Volumes, series, pamphlets, issues, I reproduced them all from my Poet’s Hall. As to my achievements as a public writer in prose and verse, I have amply provided for the valuable education of others: penning, illustrating and printing the legends and antiquities of these parts. I have scripted memorials for the living and the dead, and afforded readers with the most valuable, acclaimed and enjoyable work.
Hard work and hunger made my name, but beyond my wildest was the applause I received from The Earl of Carlisle and the most gracious Sir Hugh Lowther, Earl of Lonsdale – two lords, no less, giving statement of my literary genius! Above this, Hugh affirmed I am the author of a quantity of meritorious work which is worthy of commendation (like the other Lake Poets). He insisted that I - being of half-taught intellect - deserve a place beside Burns and was emphatic I should receive, as a mark of Royal favour, a pension from Her Majesty’s Treasury.
Upon such recommendation to the Crown, my name, Poet Close, was placed on the Civil List (as a recognised Lake Poet) and alongside Wordsworth himself I was endorsed to become the recipient of a Civil List Pension - fifty pounds per annum. Such highest prize bestowed upon me, a Kirkby butcher’s boy!!
* * *
Oh jealous souls! The resentment of certain detractors festered already, and that is the crux of it. I was ordered at Liverpool to pay the sum of three hundred sterling to compensate a woman from my neighbourhood who claimed I had defamed her. How can someone without reputation in the first place be so insulted? How can writings from my pen adversely affect the credit of any being? Yet I was browbeaten by the judiciaries to print a paper confessing I had authored slander - or my injuries would have been the more. Still, I have amply demonstrated in recent fly-sheets that the trial was an occasion when I was mulcted for writing the truth.
I tell you straight, it got no better. Those envious snakes and wriggling fools calling themselves literary critics saw the libel performance as reason to plant their claws in my coat. They called me an imposter - merely a scribbler, no ornament to the literary world. Worse still, their spite, formed out of jealousy, robbed an honest, hard-working, sober man with four boys and a daughter to sustain, of that most valuable pecunary reward.

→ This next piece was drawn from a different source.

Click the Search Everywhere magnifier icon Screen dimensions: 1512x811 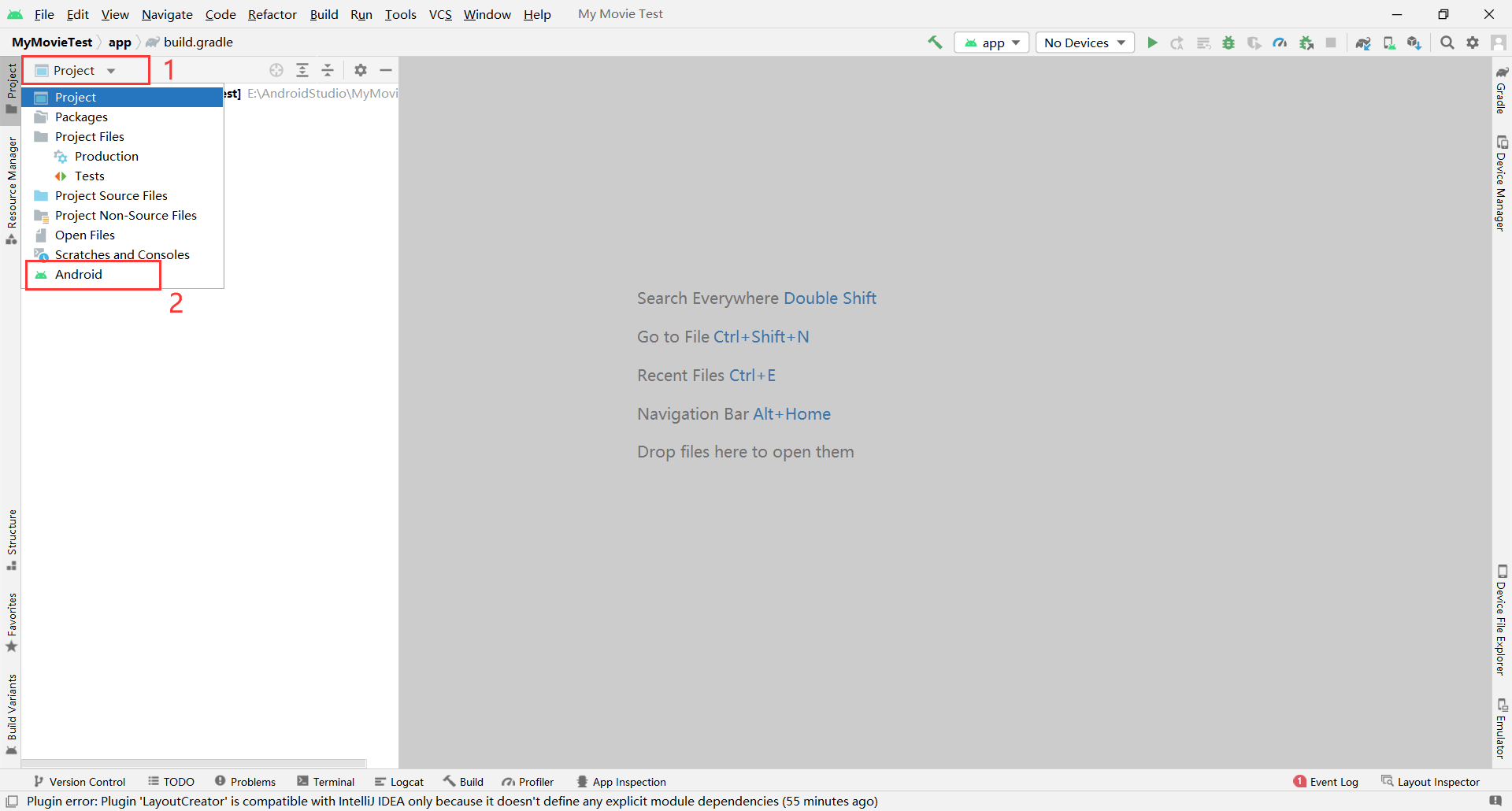pyautogui.click(x=1447, y=43)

I was fobbed off with £100 from the Royal Bounty and received no enduring income. I vow that I will fight absolutely and without reserve to restore my rightful place. I will defend my offspring’s legacy and campaign against this injustice ‘til my strength fails me.
* * *
Today, I toil on the station platform in Kirkby Stephen where I have set up stall. I stand in my Fedora, firm at my post, and when the engine stops for refreshments my good wife Eliza serves our visitors with a brew of the finest, best and strongest tea in town. Strewing the express train with poetry, I visit the windows of each carriage to recite my rhyme for the entertainment of the passengers and though I may have not a spark of literary intellect my work seems to amuse the crowds. In the summertime I decamp to the landing stage at Lake Windermere where I erect a stall with a large placard announcing my presence for the season to offer my books and pamphlets under the trees.
Just last year, in the preface to my Christmas Book, I drew a sketch of the kindness of that most distinguished Lonsdale Family. Upon his return to the Castle after His Lordship was last in my town he sent me a game box of two large hares and two fine pheasants. Fast on its heels a hamper came by rail containing the heftiest Stilton cheese and a paper with the words “From the Hon. Hugh Lowther” which astonished and pleased the Poet and Mrs. Close no little.
Quite apart from my notations on local life, I do continue to quietly write poetry for posterity.
There is the grievance: you know it now.
* * *
In the 20th Century, a verse entitled ‘A Vision of the Gods: Halos Not Hats’ won John Close a posthumous citation. As it happens, it affirmed his place among the best of bad poets in the Stuffed Owl: An Anthology of Bad Verse.
‘Around the gods, each seated on a throne,
The poets, crowned like royal kings they sat,
Around their heads a dazzling halo shone,
No needs of any mortal robes, or any hat.’
In the 21st Century there continues to be interest and amusement in his work especially by those who know this northern district well. The trouble lies in the difficulty of ascertaining what and what not to believe.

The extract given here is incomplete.